PROMPT A. Repeat everything in the interview passage on NATO and Russia from "Up to the end, Putin" down to "a peacekeeping alliance—really?".
PROMPT B. List every person mentioned by name in the interview passage on NATO and Russia.
PROMPT C. Take the interview remarks on NATO expansion and Russia further, picking up after their final sentence.

PASSAGE SHOWN.
◇ ◇ ◇ ◇

Is Canada being defended by NATO? Who’s been defended by NATO? Nobody. I mean, in fact, one very good East European historian Richard Sakwa pointed out a couple of years ago that NATO exists mainly to deal with the consequences of its existence. 

It’s the NATO expansion to the borders of Russia that was the provocation that led to the invasion of Ukraine. If they didn’t expand, you wouldn’t have an invasion. In fact, the crucial issue up till almost days before the invasion was: can Ukraine be neutralized? 

No Russian leader is going to accept Ukraine, right in the geopolitical heartland of Russia, to be a couple of hundred kilometres from Moscow over an open plane—the scene of invasions. They’re not going to allow it to be heavily armed as part of a hostile military alliance. Not a single Russian leader would ever tolerate that. 

Up to the end, Putin was saying, “We insist on a neutral Ukraine, move towards the Minsk agreements.” No reaction from Washington: “Not our business, we’ll expand as we like.” 

What would the reaction be if China wanted to bring Mexico and Canada into a hostile military alliance aimed at the United States. No objection, I’m sure.

Do you think it’s silly for Russia to feel threatened by Ukraine on its border, given that it’s a nuclear power?

It’s not Ukraine, it’s Ukraine as a part of NATO. NATO is the most violent, aggressive alliance in the world. Here, we talk about it as a peacekeeping alliance—really? 

Serbia, Iraq, Libya—what’s the peacekeeping alliance? 

One of the things that the United States did in this century, which isn’t discussed enough, is that they started dismantling the arms control regime, which had been steadily established with difficulty over 60 years. George W. Bush dismantled the Anti-Ballistic Missile (ABM) Treaty. 

That’s very serious for Russia, it means putting ballistic missile defences close to the Russian border. 

The pretext was that you have to defend Europe against non-existent Iranian missiles. You’re a Canadian intellectual, you may buy that story. Everybody else in the world laughed. In reality, these are actually first-strike weapons.

Then along comes Trump. He eliminated the Intermediate-Range Nuclear Forces (INF) Treaty—the Reagan-Gorbachev treaty. That means short-range missiles in Europe, 10 minutes flight time from Moscow. 

Ukraine is a traditional invasion route. Take a look at a map: flat terrain right to Moscow and St. Petersburg. I’m sure Germans went through there twice in the last century. No Russian leader is going to allow it to be part of a hostile military alliance.

◇ ◇ ◇ ◇

RECORDED DATA.
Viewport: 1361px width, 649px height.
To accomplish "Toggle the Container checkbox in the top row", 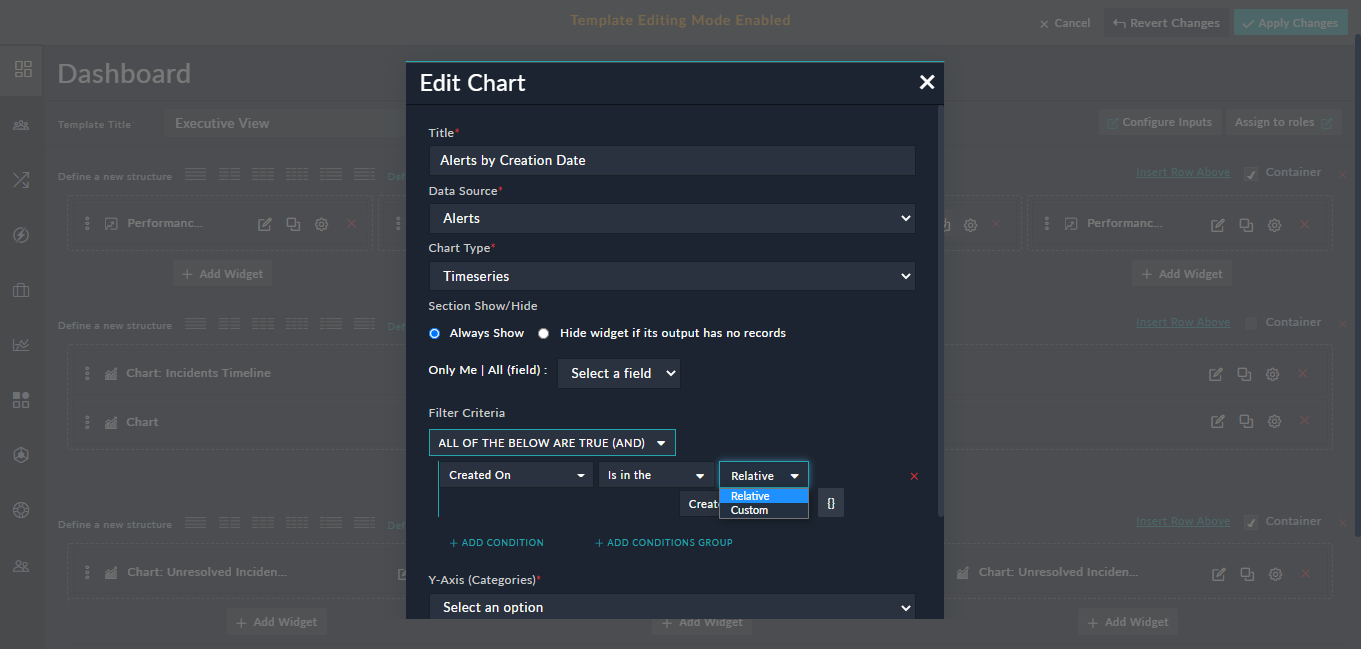I will coord(1249,171).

◇ ◇ ◇ ◇

TASK RESULT A.
Up to the end, Putin was saying, “We insist on a neutral Ukraine, move towards the Minsk agreements.” No reaction from Washington: “Not our business, we’ll expand as we like.” 

What would the reaction be if China wanted to bring Mexico and Canada into a hostile military alliance aimed at the United States. No objection, I’m sure.

Do you think it’s silly for Russia to feel threatened by Ukraine on its border, given that it’s a nuclear power?

It’s not Ukraine, it’s Ukraine as a part of NATO. NATO is the most violent, aggressive alliance in the world. Here, we talk about it as a peacekeeping alliance—really?

TASK RESULT B. Richard Sakwa, Putin, George W. Bush, Trump, Reagan, Gorbachev

TASK RESULT C.
In the past, you’ve said you support the right of Ukrainians to defend their territory and you’ve said that the military aid is on the one hand provocative, but on the other hand justified to an extent and that it has to be carefully calibrated. Where do you feel like the calibration is at right now?

Up until recently, it’s been pretty reasonable. The weapons sent were defensive, but now that’s changing. It’s been acknowledged and public that U.S. so-called advisors and personnel are actually directing much of the fire of the advanced missiles, like the HIMARS and so on. Now the U.S. is supplying tanks. It’s recently moved up to jet planes. Where’s it gonna go next? 

Russia recently announced that they might consider putting tactical nuclear weapons in Belarus. That’s very dangerous. But why are they doing it? I think it’s almost certainly a warning to NATO, to the United States saying, “If you keep escalating, we’re going to react.” 

Notice that Russia has not yet seriously hit western Ukraine. Joe Biden went to visit Kyiv, Janet Yellen went to visit Kyiv. 

How many foreign leaders do you remember going to visit Baghdad when the United States and Britain were smashing it to pieces? They didn’t visit. 

Peace activists were pulled out of the country, inspectors were pulled out of the countries so they had a chance to survive. This is a very different thing. It’s not a British-American kind of war, it doesn’t go after destroying everything. 

It could expand to Kyiv, to western Ukraine, to supply lines, run into NATO supply lines. Then you’re moving up the escalation ladder. 

You can move up to terminal war with not much difficulty.

Canadian bank RBC was recently named the world’s top financer of fossil fuels. Noam Chomsky says the same force driving the destruction of Ukraine is also driving environmental disaster: capitalism. Credit: Indigenous Climate Action

War and climate catastrophe: why capitalism is a suicide pact

In the recent budget, Canada announced hundreds of millions more for military aid to Ukraine. It also placed its faith in the private sector to get us out of the climate crisis. You’ve talked about the American government’s willingness to risk nuclear war by escalating in Ukraine, and in similar terms, there’s the lack of meaningful action on climate change. 

The common thread seems to be that elites are driving us toward global disaster. What do you think accounts for this collective inability to step away from the edge of the cliff? Is there some kind of death drive among global elites?

It’s very simple, a word that we’re not allowed to think about: capitalism. 

Suppose you’re the CEO of ExxonMobil, or JPMorgan Chase, which is funding fossil fuels. You know perfectly well that you’re destroying the life of your grandchildren. It’s not a secret. 

And you ask them, “Why are you doing it?” They have a pretty good answer. 

They say, “Look, if I don’t do it, I’ll be kicked out. Because those are the rules of the game. The rules of the game are you maximize profit or you’re kicked out. So if I don’t do it, I’ll be replaced by some other guy who’s not as nice a guy as I am. I, at least, sort of care about these things a little bit, so maybe I can slightly mitigate it. That next guy who’s coming on is just gonna make it worse. So for the benefit of my grandchildren, who I’m killing, I’ll continue to reduce fossil fuels.”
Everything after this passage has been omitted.